M-step. Find $(\pi^{\rm new}, \mathbf a^{\rm new})$, defined as the solutions to the maximisation problem, $$ \pi^{\rm new}, \mathbf a^{\rm new} = {\rm argmax}_{\pi, \mathbf a} \left( \mathbb E_{z \sim P\left(z \mid y, \mathbf x, \pi^{\rm old}, \mathbf a^{\rm old} \right)}\left[ \log \left( P\left(y, z \mid \mathbf x, \pi, \mathbf a \right) \right) \right] \right).$$ (These $(\pi^{\rm new}, \mathbf a^{\rm new})$ will be carried forward to the E-step in the next iteration, and will become the $(\pi^{\rm old}, \mathbf a^{\rm old})$ for the E-step in the next iteration.)

We can express the expectation in terms of the $\gamma_{ij}$'s computed in the preceding E-step.

\begin{multline} \mathbb E_{z \sim P\left(z \mid y, \mathbf x, \pi^{\rm old}, \mathbf a^{\rm old} \right)}\left[ \log \left( P\left(y, z \mid \mathbf x, \pi, \mathbf a \right) \right) \right] \\ = \sum_{j=1}^J \left( \sum_{i=1}^I \gamma_{ij} \log \pi_j \right) + \sum_{j = 1}^J \left(\sum_{i=1}^I \gamma_{ij} \log \mathcal N \left(y_i \mid \mathbf a_j^T \mathbf x_i, \sigma^2 \right) \right).\end{multline}

(Notice how the $\gamma_{ij}$'s sit outside the logarithms in my expression!)

For each $j$, the optimal $\pi_j$ is given by $$ \pi_j^{\rm new} = \frac{\sum_{i=1}^I \gamma_{ij}}{\sum_{j' = 1}\sum_{i=1}^I \gamma_{ij'}}.$$

For each $j$, the optimal $\mathbf a_j$ is given by \begin{align} \mathbf a_j^{\rm new} & = {\rm argmax}_{\mathbf a_j} \left( \sum_{i = 1}^I \gamma_{ij} \log \mathcal N \left( y_i \mid \mathbf a_j^T \mathbf x_i , \sigma^2 \right) \right) \\ &= {\rm argmin}_{\mathbf a_j} \left( \sum_{i = 1}^I \gamma_{ij} \left( y_i - \mathbf a_j^T \mathbf x_i \right)^2 \right).\end{align}

This is a standard weighted regression problem, where the $i$th datapoint is assigned a weighting of $\gamma_{ij}$.
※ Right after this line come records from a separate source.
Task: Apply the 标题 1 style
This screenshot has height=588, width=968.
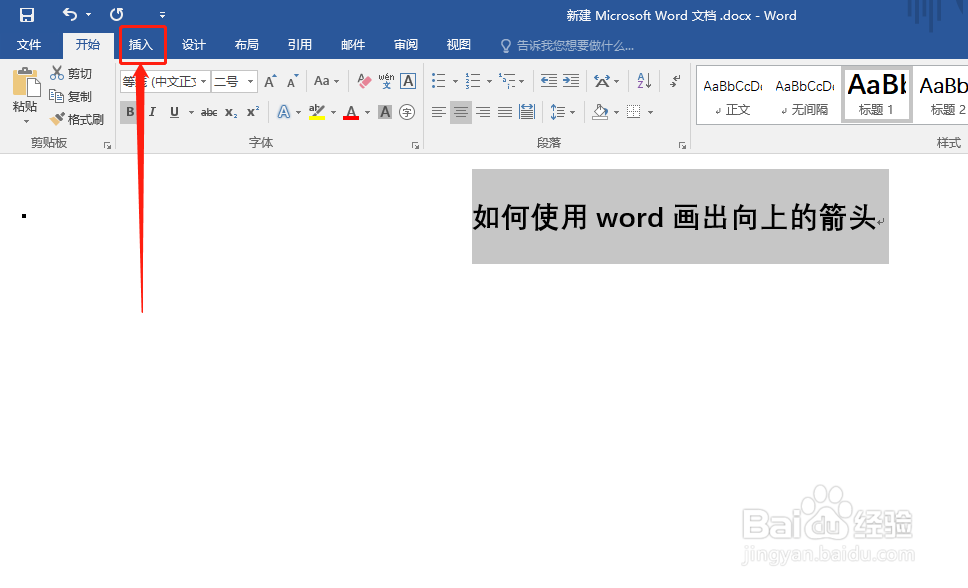Action: click(x=876, y=94)
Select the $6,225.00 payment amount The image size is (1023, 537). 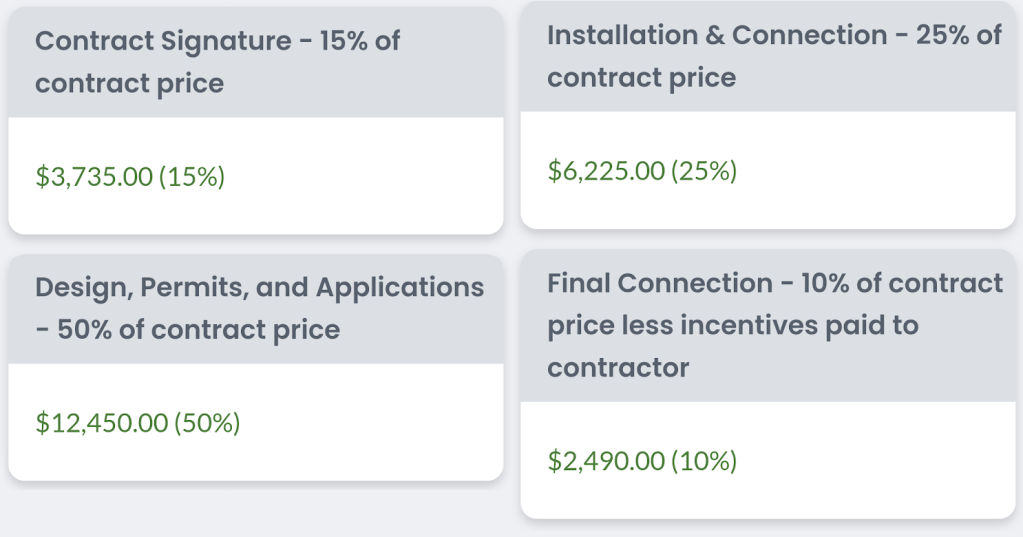pyautogui.click(x=606, y=171)
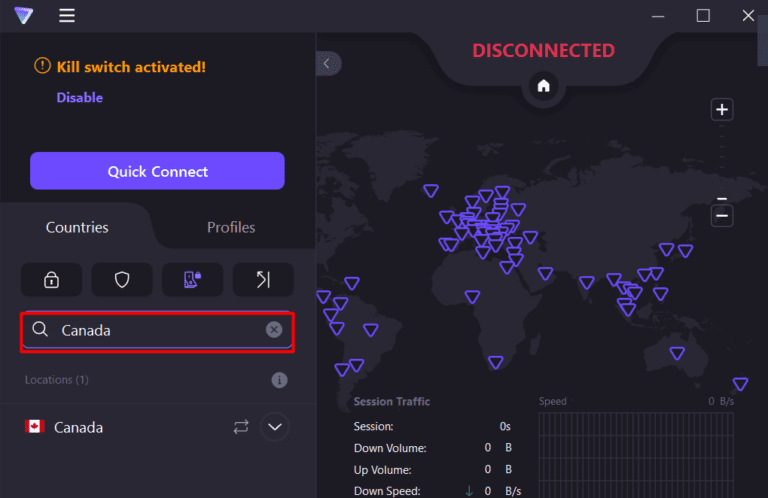768x498 pixels.
Task: Select Canada from the locations list
Action: point(80,427)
It can be proved that $$ P\left( y \mid \mathbf x, \pi^{\rm new}, \mathbf a^{\rm new} \right) \geq P\left( y \mid \mathbf x, \pi^{\rm old}, \mathbf a^{\rm old} \right).$$ (The proof is by no means obvious, but it's a standard proof that applies to all examples of expectation-maximisation.)

Hence if you follow this iterative procedure for many steps, you generate a sequence, $$ (\pi^{old}, \mathbf a^{old}), \ \ (\pi^{\rm new}, \mathbf a^{\rm new}), \ \ (\pi^{\rm newer}, \mathbf a^{\rm newer}), \ \ (\pi^{\rm even \ newer}, \mathbf a^{\rm even \ newer}), \ \ \dots$$ where the marginal likelihood $P\left( y \mid \mathbf x, \pi, \mathbf a \right)$ increases on each step. This is why the iterative procedure converges to the $(\pi, \mathbf a)$ that maximise the marginal likelihood $P\left( y \mid \mathbf x, \pi, \mathbf a \right)$.